Exercise details :: This exercise calls for the line with "This screenshot has height=655, width=1200.", the line with "The height and width of the screenshot is (562, 1290).", and all lines between them in the material below, output exactly and with no other lines.
______________________________
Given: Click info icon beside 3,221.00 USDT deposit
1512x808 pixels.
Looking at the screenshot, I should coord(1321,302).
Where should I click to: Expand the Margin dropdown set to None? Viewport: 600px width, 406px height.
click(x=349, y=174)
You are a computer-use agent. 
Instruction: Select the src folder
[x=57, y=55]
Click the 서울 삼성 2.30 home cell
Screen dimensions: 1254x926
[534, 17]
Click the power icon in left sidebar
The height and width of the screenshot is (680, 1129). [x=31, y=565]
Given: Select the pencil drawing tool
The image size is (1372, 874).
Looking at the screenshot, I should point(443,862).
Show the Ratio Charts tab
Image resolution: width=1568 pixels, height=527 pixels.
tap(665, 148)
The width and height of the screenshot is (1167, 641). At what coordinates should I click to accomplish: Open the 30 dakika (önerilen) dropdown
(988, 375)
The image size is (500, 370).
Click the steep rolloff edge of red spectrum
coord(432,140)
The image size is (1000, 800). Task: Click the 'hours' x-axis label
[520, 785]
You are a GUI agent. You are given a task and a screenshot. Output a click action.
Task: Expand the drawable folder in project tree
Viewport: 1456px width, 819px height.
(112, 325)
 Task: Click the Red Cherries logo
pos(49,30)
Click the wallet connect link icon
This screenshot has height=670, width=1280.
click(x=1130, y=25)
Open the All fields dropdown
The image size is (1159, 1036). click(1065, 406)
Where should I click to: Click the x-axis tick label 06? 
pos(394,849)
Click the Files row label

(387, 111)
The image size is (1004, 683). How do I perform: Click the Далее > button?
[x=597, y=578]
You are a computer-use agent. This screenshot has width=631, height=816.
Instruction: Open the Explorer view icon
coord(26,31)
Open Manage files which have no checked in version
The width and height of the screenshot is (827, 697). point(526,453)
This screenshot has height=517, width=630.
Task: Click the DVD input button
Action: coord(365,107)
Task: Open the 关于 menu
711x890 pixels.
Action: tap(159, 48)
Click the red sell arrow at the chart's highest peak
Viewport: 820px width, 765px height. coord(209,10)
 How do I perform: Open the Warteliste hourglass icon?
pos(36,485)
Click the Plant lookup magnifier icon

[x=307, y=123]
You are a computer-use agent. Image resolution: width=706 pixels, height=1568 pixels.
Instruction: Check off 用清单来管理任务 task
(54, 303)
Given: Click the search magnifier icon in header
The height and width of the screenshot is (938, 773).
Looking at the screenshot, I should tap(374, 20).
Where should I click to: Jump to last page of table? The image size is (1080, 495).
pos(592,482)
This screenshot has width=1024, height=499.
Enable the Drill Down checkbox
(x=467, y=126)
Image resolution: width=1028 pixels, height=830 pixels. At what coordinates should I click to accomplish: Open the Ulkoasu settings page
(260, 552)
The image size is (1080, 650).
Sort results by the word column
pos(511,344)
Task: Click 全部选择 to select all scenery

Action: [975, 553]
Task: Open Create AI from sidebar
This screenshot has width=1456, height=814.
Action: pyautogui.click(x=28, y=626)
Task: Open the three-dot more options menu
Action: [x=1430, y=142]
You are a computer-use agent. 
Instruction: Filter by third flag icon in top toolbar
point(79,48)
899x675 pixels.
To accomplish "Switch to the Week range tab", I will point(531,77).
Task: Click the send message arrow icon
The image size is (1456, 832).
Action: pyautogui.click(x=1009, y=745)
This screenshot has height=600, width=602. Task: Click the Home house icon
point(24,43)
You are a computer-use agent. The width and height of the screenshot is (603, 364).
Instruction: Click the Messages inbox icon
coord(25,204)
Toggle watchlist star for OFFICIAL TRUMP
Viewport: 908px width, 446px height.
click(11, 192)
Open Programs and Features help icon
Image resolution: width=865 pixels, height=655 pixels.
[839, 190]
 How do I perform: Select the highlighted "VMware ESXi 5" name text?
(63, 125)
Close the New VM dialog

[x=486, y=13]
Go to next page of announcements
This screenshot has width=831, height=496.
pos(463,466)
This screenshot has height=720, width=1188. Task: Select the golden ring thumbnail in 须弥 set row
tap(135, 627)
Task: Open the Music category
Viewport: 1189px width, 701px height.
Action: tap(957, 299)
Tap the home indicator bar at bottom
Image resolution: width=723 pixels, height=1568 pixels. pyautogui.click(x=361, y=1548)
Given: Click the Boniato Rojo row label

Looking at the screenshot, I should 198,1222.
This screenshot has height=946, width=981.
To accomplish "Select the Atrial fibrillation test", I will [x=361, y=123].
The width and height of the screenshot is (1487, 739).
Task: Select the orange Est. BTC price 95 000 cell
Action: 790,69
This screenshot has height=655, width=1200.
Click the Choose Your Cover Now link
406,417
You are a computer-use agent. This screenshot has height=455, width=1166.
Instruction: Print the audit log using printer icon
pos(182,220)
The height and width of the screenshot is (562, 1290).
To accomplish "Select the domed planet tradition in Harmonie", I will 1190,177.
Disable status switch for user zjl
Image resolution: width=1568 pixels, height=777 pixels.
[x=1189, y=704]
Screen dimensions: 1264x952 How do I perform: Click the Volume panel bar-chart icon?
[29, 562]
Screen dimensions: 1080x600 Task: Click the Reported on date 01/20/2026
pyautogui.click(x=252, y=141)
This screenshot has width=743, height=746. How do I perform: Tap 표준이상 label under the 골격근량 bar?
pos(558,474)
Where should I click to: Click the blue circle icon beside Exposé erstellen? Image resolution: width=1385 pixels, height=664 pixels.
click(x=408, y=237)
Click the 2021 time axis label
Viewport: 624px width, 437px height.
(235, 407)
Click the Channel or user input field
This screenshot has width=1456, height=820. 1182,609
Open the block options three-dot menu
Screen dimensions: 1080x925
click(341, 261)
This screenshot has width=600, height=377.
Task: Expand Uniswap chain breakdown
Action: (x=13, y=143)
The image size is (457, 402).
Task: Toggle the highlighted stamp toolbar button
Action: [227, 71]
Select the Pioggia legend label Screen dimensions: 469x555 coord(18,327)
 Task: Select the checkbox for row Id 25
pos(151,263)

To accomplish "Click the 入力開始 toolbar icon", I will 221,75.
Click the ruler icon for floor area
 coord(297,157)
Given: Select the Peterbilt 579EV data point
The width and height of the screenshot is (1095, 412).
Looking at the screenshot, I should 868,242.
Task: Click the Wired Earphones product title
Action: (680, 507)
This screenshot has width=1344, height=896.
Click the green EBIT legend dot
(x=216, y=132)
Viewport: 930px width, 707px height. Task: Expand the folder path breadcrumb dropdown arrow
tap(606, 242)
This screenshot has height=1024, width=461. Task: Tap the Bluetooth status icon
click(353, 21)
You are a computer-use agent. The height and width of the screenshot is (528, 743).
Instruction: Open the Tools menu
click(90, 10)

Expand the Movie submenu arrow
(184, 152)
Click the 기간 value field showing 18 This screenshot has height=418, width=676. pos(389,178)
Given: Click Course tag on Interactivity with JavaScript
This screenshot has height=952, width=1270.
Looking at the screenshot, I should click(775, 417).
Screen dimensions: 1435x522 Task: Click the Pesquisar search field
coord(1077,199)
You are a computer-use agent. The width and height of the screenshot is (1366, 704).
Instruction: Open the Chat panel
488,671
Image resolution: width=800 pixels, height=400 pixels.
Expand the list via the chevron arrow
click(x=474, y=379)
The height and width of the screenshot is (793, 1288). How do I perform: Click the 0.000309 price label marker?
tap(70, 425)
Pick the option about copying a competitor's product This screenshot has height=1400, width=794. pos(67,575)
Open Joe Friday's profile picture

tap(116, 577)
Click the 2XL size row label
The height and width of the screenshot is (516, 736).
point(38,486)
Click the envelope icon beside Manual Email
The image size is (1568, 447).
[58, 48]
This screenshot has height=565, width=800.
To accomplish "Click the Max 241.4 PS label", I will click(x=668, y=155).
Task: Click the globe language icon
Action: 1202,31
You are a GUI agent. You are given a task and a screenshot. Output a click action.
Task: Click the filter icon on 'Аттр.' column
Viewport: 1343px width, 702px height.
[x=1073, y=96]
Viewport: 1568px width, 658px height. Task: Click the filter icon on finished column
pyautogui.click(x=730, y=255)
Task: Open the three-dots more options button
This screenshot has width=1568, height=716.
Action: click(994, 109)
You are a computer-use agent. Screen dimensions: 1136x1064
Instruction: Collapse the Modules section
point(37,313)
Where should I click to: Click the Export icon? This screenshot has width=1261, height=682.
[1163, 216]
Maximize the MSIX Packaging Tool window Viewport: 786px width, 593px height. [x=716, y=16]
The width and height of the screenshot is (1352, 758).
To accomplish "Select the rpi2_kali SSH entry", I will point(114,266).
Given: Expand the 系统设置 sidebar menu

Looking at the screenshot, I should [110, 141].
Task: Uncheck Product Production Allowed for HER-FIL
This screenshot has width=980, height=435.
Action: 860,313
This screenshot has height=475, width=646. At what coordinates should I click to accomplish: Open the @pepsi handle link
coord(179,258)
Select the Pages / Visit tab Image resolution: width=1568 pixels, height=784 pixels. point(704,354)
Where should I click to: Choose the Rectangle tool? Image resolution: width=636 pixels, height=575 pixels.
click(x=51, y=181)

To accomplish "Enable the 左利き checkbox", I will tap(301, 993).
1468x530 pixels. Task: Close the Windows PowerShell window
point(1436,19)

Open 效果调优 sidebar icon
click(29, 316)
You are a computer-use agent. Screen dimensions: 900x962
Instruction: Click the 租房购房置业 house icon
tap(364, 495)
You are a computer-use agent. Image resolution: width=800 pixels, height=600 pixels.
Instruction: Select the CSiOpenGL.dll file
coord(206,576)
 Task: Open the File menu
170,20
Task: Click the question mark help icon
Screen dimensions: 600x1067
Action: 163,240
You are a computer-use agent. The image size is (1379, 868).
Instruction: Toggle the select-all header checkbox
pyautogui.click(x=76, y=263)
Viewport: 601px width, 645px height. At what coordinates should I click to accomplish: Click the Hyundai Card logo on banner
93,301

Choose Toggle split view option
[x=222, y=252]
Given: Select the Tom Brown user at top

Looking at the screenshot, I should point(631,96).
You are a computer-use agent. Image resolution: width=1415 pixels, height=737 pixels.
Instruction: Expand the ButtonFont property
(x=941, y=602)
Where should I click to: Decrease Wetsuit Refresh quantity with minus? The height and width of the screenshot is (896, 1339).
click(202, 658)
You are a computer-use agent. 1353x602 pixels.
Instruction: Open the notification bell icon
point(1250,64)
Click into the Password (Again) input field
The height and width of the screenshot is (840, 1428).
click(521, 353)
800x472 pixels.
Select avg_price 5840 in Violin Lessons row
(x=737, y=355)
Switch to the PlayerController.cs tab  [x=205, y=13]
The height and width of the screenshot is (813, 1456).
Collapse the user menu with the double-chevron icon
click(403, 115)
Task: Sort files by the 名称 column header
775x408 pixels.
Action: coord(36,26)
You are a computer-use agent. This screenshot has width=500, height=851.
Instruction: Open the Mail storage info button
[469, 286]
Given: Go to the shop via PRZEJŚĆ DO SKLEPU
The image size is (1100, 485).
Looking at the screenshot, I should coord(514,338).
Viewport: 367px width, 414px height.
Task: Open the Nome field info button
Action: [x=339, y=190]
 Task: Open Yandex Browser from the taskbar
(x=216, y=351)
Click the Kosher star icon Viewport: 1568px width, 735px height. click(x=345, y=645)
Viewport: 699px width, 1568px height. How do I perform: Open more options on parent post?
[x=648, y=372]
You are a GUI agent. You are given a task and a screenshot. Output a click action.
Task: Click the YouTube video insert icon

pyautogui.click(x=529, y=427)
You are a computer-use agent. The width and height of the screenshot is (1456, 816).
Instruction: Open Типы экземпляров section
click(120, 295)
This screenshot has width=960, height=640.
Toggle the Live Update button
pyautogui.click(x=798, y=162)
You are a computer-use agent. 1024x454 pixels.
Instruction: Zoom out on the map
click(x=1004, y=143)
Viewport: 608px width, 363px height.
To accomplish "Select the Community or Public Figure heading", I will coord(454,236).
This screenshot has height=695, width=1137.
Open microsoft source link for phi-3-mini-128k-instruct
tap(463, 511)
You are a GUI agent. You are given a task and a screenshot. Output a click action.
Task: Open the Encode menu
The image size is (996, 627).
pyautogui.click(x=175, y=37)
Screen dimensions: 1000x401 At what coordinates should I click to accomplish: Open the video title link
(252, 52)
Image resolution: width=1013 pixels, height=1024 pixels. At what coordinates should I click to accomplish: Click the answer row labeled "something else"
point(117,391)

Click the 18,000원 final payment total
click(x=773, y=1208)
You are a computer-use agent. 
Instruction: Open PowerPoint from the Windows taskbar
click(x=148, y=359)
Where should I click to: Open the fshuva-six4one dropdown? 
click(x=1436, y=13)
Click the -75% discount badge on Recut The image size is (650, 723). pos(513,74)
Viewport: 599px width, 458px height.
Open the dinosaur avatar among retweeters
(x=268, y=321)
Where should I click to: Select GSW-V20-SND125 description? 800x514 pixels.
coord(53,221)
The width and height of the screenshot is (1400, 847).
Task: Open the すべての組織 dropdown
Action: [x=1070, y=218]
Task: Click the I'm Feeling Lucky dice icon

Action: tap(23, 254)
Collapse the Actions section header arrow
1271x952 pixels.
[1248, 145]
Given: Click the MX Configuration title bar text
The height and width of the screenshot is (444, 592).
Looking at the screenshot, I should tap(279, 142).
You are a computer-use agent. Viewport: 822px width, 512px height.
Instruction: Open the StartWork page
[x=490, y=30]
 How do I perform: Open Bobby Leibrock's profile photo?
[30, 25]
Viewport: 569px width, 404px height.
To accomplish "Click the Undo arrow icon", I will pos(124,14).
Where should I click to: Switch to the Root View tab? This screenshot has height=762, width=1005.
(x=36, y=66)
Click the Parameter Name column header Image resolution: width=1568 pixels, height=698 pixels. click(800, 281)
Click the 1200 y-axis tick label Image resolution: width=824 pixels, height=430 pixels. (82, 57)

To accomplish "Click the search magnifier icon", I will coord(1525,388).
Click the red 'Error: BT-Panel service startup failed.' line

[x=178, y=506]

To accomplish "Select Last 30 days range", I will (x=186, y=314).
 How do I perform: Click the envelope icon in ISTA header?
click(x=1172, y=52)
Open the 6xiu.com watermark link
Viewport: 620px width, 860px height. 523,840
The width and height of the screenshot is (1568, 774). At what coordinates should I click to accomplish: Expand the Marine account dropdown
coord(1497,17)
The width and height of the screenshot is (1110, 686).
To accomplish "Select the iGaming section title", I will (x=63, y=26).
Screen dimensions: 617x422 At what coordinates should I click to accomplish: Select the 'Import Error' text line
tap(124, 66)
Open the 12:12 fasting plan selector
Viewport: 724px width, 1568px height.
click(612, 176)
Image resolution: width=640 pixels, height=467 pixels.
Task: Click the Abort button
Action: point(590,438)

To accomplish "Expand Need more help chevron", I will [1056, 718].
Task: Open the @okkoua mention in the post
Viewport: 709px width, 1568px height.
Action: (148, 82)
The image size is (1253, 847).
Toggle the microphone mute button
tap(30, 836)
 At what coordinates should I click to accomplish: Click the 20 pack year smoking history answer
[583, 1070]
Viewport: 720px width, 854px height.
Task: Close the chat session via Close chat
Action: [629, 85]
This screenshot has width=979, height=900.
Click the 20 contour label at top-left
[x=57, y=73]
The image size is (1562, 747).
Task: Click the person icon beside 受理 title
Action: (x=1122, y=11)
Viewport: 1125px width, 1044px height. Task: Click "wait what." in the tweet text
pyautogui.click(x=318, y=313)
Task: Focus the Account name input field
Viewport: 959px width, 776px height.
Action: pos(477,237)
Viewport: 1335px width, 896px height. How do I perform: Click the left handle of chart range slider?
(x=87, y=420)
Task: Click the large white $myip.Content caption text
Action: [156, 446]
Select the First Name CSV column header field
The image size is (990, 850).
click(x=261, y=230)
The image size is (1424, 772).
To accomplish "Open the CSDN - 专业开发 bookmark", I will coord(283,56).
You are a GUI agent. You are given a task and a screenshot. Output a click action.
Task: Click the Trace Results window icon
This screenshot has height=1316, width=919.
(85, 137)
______________________________
Task response ::
This screenshot has height=655, width=1200.
Click the Choose Your Cover Now link
406,417
You are a computer-use agent. This screenshot has height=455, width=1166.
Instruction: Print the audit log using printer icon
pos(182,220)
The height and width of the screenshot is (562, 1290).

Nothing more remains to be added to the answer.